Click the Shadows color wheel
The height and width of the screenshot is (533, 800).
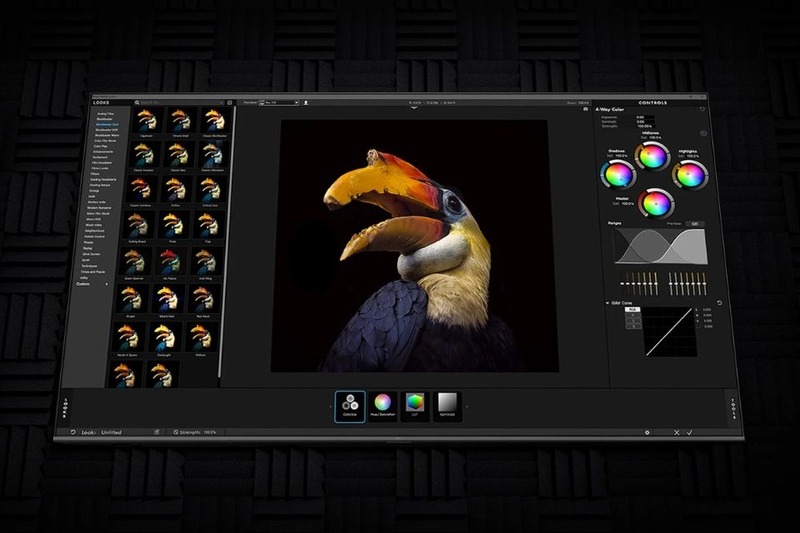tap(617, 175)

★ ★ ★ ★ ★

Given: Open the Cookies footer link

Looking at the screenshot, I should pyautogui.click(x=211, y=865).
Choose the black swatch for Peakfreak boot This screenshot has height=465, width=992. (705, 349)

★ ★ ★ ★ ★

指示 – 「Given: Open the Cookies footer link」を含む行から「Choose the black」を含む行まで（その行も含む）の記録だけを、列名「テキスト」と「回答」の2列CSVとして出力すること。1件につき1行とし、各値は改行を空白に置き換えたうえで引用符で囲んだ1フィールドにすること。

記述回答 –
テキスト,回答
"Given: Open the Cookies footer link","Looking at the screenshot, I should pyautogui.click(x=211, y=865)."
"Choose the black swatch for Peakfreak boot This screenshot has height=465, width=992.","(705, 349)"